* fix: allow pnpm v10 to switch/self-update to pnpm v12
pnpm v12 (the Rust port) publishes the `pnpm` and `@pnpm/exe` packages
with placeholder bins that a preinstall script replaces with the host's
native binary from a `@pnpm/exe.<platform>-<arch>[-musl]` optional
dependency. Because pnpm installs its own engine with --ignore-scripts,
that relinking never ran, leaving a non-executable placeholder and a
broken switch/self-update.
installPnpmToTools now:
- converges on the native `pnpm` package for v12+ (equal content to
`@pnpm/exe`, ships every target incl. darwin-x64);
- relinks the native binary for any wrapper that ships one (`@pnpm/exe`
for all majors and, from v12, `pnpm`), recognizing both the legacy
`@pnpm/<os>-<arch>` and the new `@pnpm/exe.<platform>-<arch>[-musl]`
platform-package naming; and
verifyPnpmEngineIdentity now verifies the native platform package's npm
registry signature for v12's `pnpm` wrapper, not only `@pnpm/exe".
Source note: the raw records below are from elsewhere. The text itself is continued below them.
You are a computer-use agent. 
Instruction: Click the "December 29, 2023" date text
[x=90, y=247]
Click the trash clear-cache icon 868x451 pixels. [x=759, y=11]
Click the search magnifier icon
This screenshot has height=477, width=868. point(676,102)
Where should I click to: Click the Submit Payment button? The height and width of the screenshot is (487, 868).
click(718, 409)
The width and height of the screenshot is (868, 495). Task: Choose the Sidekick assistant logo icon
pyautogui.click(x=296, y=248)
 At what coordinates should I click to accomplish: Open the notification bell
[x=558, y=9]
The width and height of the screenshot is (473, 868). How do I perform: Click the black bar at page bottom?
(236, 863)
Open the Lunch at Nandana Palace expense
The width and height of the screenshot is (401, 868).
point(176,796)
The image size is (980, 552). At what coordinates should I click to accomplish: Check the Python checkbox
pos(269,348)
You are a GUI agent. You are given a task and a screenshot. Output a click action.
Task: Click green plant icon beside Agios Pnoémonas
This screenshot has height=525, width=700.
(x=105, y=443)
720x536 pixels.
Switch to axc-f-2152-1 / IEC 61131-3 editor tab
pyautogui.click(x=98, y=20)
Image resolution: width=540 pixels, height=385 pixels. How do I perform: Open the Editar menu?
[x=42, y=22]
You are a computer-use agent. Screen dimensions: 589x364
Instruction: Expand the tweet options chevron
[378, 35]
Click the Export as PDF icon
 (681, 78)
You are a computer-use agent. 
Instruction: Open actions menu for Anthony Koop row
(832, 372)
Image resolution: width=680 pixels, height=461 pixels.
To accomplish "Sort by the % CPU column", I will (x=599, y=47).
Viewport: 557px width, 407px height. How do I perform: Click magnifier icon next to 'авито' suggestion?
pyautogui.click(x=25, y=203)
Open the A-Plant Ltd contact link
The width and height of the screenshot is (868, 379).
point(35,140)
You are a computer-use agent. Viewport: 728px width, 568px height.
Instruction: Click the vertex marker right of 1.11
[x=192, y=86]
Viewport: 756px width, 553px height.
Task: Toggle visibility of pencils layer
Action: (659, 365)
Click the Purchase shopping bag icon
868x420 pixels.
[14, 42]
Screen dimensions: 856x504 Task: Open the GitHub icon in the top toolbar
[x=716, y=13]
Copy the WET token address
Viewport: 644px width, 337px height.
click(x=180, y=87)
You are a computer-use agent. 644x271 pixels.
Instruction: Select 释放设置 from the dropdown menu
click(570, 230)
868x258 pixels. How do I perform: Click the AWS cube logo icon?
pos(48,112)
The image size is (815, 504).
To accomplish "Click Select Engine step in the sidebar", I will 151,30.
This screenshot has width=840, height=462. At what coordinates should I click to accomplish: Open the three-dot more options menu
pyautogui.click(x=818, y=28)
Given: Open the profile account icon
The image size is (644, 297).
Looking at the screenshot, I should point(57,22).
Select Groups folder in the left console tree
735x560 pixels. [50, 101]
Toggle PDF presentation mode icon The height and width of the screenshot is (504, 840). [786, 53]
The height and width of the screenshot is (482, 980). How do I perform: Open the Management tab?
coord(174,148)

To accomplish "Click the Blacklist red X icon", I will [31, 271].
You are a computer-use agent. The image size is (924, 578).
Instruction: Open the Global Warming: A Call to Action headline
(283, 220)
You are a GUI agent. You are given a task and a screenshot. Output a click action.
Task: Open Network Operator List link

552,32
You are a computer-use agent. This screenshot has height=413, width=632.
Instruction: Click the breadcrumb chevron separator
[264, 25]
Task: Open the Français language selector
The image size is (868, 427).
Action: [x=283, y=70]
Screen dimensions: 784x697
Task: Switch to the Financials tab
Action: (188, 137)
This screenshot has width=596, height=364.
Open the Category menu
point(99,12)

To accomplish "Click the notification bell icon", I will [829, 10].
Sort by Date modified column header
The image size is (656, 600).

* fix(security): verify pnpm engine before relinking and sanitize wrapper bin names
Addresses a Windows-only pre-verification write primitive: linkExePlatformBinary
read bin *keys* from the not-yet-verified wrapper package.json and used them as
path.join destinations. A crafted bin map (e.g. '../../evil') could unlink/hardlink
outside the staged dir before verifyPnpmEngineIdentity ran.
- Run verifyPnpmEngineIdentity before linkExePlatformBinary so no file whose name
derives from the wrapper's own manifest is mutated until the wrapper is proven
to be a genuine, signed pnpm release.
- Add safeWrapperBinNames() as defense in depth: relink only bin names that
resolve to a direct child of the wrapper dir (no '..', separators, or absolute
paths).
* fix(package-bins): reject reserved manifest bin names
Manifest bin keys "", ".", "..", and scoped forms such as "@scope/.."
passed the bin-name guard because encodeURIComponent leaves them
unchanged. When joined to the global bin directory during global
remove/update/add operations, "." resolves to the bin directory itself
and ".." to its parent, which removeBin then recursively deletes.
Reject empty, ".", and ".." bin names after scope stripping.
Backport of pnpm/pnpm#12289 to v10.
* fix: block untrusted request destination env expansion
Makes environment expansion trust-aware for registry/auth config and
request destinations:
- Stops project and workspace .npmrc files from expanding ${...}
placeholders in registry/proxy request destinations, URL-scoped keys,
and registry credential values.
- Stops repository-controlled pnpm-workspace.yaml from expanding
${...} placeholders in the registry setting.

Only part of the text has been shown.